## Assigned task
Return all lines from the entries below in which the word "Choose" is present.

[Stored items]
------
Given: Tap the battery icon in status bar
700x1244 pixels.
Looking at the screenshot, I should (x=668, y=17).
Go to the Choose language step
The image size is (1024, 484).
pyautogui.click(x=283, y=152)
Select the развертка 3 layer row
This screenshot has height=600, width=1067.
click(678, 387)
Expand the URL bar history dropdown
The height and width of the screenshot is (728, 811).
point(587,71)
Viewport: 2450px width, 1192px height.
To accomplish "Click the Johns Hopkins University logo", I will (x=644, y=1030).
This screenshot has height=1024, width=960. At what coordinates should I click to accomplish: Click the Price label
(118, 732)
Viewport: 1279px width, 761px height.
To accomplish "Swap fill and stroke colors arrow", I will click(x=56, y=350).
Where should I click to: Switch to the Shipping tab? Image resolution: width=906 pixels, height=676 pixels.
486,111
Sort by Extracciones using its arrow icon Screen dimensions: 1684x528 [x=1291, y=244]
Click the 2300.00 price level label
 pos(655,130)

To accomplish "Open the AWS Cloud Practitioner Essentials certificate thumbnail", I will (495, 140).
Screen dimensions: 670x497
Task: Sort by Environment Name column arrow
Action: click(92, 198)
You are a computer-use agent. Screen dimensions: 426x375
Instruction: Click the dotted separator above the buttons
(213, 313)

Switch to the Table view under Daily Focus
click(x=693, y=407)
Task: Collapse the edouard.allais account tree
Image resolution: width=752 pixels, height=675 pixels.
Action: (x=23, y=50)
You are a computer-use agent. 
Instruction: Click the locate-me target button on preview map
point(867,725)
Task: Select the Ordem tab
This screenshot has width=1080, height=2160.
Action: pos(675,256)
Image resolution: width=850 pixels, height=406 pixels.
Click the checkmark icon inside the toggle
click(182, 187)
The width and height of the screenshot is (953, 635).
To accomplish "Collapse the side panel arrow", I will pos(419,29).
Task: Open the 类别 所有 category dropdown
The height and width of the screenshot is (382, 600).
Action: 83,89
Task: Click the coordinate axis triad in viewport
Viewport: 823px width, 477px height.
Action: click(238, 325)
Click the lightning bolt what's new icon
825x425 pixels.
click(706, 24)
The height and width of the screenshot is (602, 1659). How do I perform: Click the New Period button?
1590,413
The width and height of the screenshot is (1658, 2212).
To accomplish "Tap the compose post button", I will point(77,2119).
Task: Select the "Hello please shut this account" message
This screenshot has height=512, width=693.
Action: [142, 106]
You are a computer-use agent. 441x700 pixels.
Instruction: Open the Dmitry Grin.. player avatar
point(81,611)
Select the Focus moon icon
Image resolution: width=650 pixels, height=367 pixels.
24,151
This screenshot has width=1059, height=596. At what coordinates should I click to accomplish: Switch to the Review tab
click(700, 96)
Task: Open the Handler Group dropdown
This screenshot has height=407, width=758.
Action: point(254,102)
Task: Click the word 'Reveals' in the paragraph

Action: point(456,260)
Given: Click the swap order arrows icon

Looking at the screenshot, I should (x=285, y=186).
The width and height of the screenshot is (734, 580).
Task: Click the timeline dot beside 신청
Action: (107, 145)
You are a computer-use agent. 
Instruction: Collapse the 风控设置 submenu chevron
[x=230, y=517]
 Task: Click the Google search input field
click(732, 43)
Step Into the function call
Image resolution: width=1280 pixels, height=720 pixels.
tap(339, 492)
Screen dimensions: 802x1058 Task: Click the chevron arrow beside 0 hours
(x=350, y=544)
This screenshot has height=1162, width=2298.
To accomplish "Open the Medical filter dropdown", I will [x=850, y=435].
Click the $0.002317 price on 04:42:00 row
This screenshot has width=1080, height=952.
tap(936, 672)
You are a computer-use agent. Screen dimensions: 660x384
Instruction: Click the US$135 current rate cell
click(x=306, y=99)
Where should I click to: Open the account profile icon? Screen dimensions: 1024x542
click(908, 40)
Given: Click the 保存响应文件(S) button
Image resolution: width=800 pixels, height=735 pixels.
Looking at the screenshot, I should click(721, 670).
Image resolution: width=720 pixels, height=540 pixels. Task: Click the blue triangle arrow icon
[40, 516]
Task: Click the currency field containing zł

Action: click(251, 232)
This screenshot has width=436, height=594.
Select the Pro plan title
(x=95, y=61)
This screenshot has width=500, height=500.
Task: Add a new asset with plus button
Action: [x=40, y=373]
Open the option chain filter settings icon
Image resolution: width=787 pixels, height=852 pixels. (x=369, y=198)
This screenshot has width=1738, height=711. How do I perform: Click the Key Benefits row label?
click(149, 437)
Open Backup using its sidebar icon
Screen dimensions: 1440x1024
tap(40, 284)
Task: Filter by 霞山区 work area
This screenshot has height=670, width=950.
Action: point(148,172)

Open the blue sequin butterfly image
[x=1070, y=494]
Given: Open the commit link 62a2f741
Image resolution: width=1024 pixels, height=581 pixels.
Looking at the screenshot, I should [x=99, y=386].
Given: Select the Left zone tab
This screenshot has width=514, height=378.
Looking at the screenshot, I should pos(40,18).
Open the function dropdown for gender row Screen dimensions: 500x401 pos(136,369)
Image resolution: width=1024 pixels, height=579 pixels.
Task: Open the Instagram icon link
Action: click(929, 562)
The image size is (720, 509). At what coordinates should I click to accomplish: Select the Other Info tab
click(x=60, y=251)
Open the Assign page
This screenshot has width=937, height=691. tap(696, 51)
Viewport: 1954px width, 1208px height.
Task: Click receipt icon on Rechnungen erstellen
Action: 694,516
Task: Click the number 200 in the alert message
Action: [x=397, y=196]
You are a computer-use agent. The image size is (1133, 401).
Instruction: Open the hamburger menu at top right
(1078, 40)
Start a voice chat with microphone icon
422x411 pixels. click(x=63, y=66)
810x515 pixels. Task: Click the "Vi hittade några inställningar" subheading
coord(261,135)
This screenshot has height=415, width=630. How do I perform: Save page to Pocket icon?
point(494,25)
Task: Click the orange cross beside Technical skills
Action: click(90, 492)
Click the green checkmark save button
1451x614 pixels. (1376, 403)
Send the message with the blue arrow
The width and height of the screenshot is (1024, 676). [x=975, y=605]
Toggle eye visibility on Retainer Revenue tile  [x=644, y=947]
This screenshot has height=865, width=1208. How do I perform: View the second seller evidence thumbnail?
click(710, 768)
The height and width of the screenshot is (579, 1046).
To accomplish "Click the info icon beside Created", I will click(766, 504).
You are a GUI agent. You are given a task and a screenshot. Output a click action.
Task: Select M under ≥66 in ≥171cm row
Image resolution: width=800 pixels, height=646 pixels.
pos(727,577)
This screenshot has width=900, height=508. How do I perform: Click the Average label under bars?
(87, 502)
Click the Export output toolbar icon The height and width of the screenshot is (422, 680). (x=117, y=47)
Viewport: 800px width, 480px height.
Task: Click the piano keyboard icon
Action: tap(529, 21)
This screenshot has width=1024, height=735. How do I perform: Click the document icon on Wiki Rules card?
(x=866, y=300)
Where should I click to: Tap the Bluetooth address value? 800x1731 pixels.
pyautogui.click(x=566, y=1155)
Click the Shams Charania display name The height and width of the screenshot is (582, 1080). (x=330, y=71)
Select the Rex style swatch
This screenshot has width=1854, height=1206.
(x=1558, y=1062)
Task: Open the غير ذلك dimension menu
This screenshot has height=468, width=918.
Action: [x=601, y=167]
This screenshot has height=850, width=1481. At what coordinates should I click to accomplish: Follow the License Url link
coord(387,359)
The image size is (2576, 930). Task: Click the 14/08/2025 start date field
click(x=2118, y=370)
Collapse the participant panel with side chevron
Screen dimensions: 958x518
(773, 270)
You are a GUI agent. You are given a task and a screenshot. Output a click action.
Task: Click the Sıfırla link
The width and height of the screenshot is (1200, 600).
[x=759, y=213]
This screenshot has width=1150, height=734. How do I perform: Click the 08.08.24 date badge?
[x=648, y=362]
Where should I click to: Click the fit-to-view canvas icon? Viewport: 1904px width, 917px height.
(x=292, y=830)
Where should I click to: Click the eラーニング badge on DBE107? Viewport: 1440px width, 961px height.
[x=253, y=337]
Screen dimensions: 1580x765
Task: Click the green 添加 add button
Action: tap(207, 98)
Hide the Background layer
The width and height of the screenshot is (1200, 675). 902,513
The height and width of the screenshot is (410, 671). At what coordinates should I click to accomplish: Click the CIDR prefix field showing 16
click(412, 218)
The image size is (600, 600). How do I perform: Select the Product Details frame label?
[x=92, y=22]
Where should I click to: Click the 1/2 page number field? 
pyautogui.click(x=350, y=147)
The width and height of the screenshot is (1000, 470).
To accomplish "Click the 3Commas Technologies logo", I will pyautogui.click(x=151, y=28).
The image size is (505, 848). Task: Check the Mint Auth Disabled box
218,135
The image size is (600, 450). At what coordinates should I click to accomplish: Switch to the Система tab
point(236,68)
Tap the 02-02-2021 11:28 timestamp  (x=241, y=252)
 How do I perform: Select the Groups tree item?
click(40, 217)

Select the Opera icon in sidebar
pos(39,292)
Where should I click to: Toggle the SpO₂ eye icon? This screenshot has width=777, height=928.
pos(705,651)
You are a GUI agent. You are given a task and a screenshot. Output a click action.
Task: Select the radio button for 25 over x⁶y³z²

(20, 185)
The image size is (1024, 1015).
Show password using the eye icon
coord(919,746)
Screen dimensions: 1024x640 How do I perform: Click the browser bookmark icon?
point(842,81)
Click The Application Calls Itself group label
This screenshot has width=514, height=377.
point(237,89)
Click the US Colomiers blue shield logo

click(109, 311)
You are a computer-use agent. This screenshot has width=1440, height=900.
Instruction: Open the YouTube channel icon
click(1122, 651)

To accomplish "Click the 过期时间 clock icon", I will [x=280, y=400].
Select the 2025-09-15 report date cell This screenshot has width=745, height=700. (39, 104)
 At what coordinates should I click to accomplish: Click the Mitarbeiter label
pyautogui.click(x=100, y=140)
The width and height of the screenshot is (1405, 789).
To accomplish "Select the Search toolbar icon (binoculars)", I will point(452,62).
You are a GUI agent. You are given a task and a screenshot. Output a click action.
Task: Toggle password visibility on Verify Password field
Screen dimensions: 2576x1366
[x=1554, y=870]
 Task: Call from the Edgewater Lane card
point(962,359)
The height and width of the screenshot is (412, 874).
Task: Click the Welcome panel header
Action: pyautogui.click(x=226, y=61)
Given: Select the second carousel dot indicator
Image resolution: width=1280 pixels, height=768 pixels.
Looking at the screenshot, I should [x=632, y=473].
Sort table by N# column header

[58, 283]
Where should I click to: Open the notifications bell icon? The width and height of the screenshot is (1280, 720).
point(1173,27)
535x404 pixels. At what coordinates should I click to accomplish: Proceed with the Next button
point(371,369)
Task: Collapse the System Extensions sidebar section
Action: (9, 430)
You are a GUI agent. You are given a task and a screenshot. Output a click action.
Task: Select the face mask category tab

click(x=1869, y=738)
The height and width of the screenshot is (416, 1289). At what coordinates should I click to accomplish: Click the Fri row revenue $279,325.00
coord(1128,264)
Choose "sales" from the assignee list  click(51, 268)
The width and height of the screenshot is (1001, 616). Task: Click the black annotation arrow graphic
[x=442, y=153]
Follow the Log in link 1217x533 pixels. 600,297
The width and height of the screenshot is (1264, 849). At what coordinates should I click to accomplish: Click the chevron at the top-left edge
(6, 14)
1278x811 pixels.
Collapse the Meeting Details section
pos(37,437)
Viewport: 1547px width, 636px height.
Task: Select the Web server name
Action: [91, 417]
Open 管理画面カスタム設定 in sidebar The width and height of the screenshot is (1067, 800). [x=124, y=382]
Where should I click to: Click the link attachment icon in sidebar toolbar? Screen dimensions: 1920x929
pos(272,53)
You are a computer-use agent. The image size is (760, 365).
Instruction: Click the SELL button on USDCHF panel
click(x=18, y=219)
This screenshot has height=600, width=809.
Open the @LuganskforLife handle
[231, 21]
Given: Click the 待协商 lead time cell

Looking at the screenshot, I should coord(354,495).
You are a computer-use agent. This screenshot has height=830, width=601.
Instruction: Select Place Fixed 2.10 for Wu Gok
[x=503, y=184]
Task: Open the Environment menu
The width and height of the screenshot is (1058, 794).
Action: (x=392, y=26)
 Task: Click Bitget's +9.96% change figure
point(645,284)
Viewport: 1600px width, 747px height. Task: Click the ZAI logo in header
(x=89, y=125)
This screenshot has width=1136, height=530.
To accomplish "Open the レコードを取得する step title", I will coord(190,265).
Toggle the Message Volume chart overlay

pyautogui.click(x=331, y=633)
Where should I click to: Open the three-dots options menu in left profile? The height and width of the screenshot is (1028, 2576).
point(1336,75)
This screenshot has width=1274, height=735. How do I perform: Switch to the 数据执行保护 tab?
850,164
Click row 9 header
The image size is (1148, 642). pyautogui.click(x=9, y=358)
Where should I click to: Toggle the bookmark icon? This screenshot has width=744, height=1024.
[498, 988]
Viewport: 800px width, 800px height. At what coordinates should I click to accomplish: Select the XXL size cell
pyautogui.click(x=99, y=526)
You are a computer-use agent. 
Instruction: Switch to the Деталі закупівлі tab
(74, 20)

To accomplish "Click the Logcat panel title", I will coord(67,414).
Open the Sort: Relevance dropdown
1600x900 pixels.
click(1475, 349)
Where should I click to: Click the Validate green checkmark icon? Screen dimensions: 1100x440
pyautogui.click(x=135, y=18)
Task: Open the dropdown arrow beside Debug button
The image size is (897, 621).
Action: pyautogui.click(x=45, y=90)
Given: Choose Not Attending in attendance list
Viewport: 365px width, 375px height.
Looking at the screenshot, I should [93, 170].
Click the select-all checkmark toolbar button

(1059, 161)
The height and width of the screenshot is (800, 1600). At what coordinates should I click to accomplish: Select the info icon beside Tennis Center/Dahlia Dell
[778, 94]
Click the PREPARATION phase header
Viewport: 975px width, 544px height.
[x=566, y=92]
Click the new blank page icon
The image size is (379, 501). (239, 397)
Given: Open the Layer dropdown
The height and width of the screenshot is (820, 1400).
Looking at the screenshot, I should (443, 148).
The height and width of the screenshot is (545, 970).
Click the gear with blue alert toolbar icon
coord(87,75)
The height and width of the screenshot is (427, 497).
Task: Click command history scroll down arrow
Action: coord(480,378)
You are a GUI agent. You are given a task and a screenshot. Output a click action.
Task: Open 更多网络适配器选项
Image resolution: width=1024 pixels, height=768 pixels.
------
## Solution
Go to the Choose language step
Choose "sales" from the assignee list  click(51, 268)
Given: Choose Not Attending in attendance list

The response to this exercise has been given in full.